[Selected text]

Skip the tacos and bring on the nachos for your next Taco Tuesday! These Gluten and Dairy Free Chicken Enchilada Nachos combine two Tex-Mex favorites into one ultimate dish.
Is there anything better than a fully loaded skillet of nachos? These hearty and savory nachos are all about the combination of fresh flavors and aromatic spice kissed sauce.
A Pan and a Plan
Summertime is here and I love getting outside and cooking everything on the grill. These Gluten and Dairy Free Chicken Enchilada Nachos are a great dish to throw on the grill.
When it comes to using cookware on the grill, you always want to make sure your cookware is high heat safe. For these nachos I used the Hestan Nano Bond line. This cookware is designed to be high heat and oven safe up to 1050 degrees. It's 100% non-toxic and I loved how easy they were to clean. You know how messy not just nachos can get, but also enchilada sauce. There was no sticking!
Aside from the fresh flavors in these nachos, I love that you can prepare the enchilada sauce ahead of time. This makes it perfect for meal prep. You can also cook the chicken ahead of time and assemble these when you're ready.
The homemade enchilada sauce takes these nachos to the next level. It's the same sauce I use in my Gluten and Dairy Free Smoked Chicken Enchiladas. It combines aromatic chili powder, onion and garlic powder, cumin, and smoked paprika with chicken stock.
Nachos are all about the toppings and these nachos get a burst of freshness from grilled corn, cilantro, and of course some Dairy Free queso. I also love adding green salsa for a tart note.
How to Make Gluten and Dairy Free Chicken Enchilada Nachos
With just a few simple steps, this fun and festive fully stacked chicken nachos comes together easily and effortlessly.
Time needed: 30 minutes.
The chicken and the enchilada sauce can be made ahead of time making this a perfect meal prep dish.
- Getting Saucy
Make your enchilada sauce. Heat a medium saucepan over medium heat. Add your butter and Gluten Free flour and stir until the butter is melted and the flour begins to smell slightly nutty. Add your seasonings and allow them to toast for a minute before slowly pouring in your chicken stock. Continually stir as you pour it in to prevent any lumps from forming. Allow the sauce to simmer for 10 minutes and thicken. Set it aside until you are ready to use it.
- Brown it Up
Heat your grill to 400 degrees and preheat your skillet. Add your olive oil and ground chicken to the pa. Use your spoon to break up the chicken and allow it to cook for 5-8 minutes until it's browned. Add your enchilada sauce to the chicken and allow it to cook for an additional 5 minutes.
- Load it Up
Build your nachos. Add your enchilada chicken, grilled corn, tomatillo salsa, and dairy free queso! Dig in and enjoy!
Top Tip for Gluten and Dairy Free Chicken Enchilada Nachos
This enchilada sauce isn't just great for nachos, it is perfect on any of your favorite enchilada recipes. It can be made ahead and stored in the refrigerator for several days. Just reheat it on low when you're ready to use it.

[/Selected text]
[Stored data]

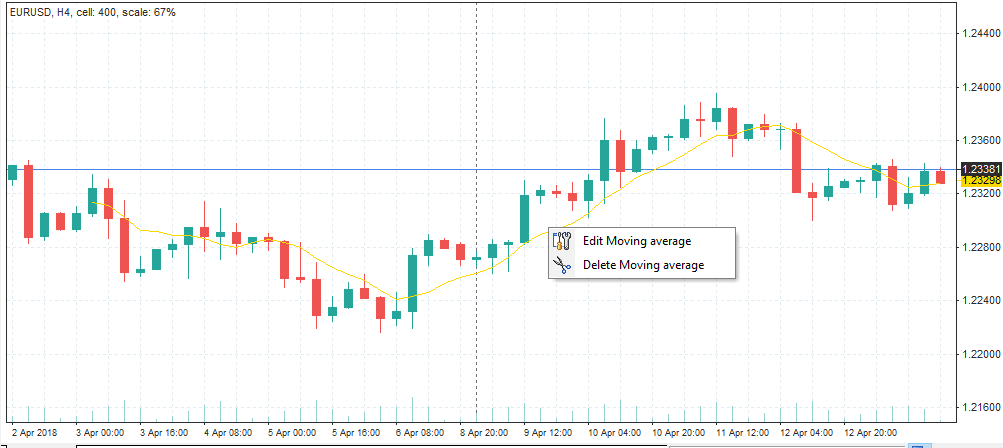Click the yellow moving average value label
1003x448 pixels.
coord(980,181)
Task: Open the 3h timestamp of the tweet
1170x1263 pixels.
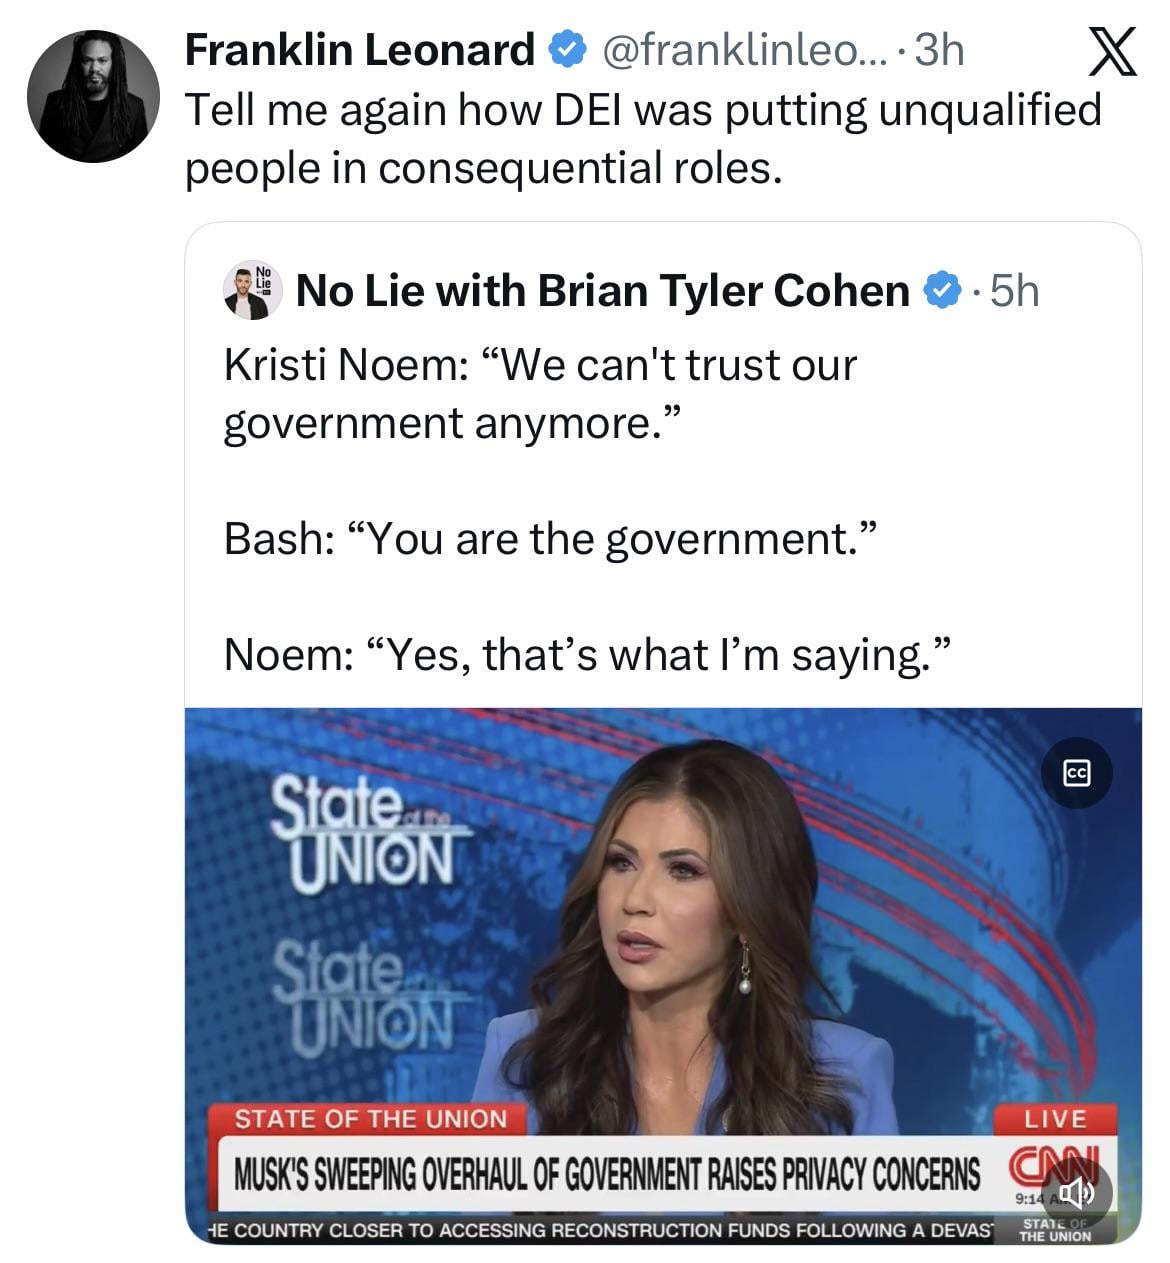Action: [940, 49]
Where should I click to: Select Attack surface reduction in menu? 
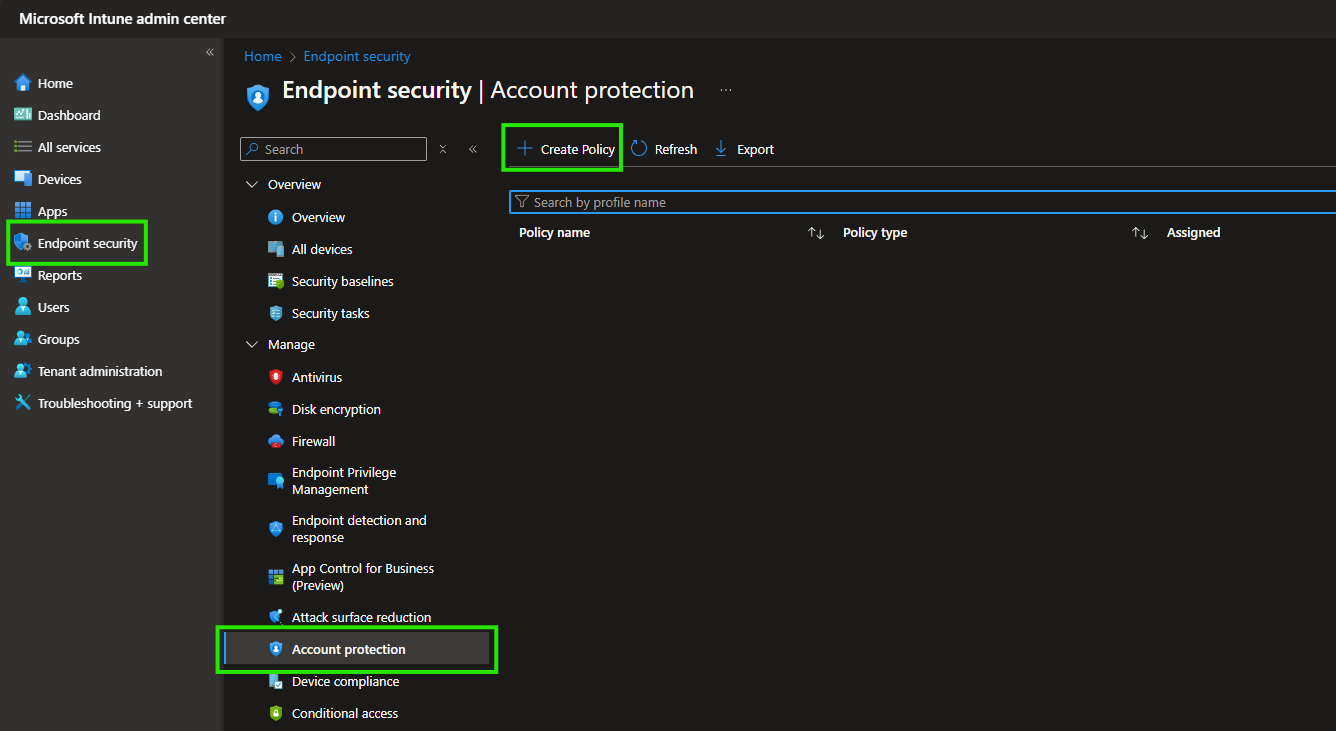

[/Stored data]

What is needed: Retype the part of the chicken enchilada nachos recipe that begins at the words "How to Make" and ends after the words "needed: 30 minutes.".

Response:
How to Make Gluten and Dairy Free Chicken Enchilada Nachos
With just a few simple steps, this fun and festive fully stacked chicken nachos comes together easily and effortlessly.
Time needed: 30 minutes.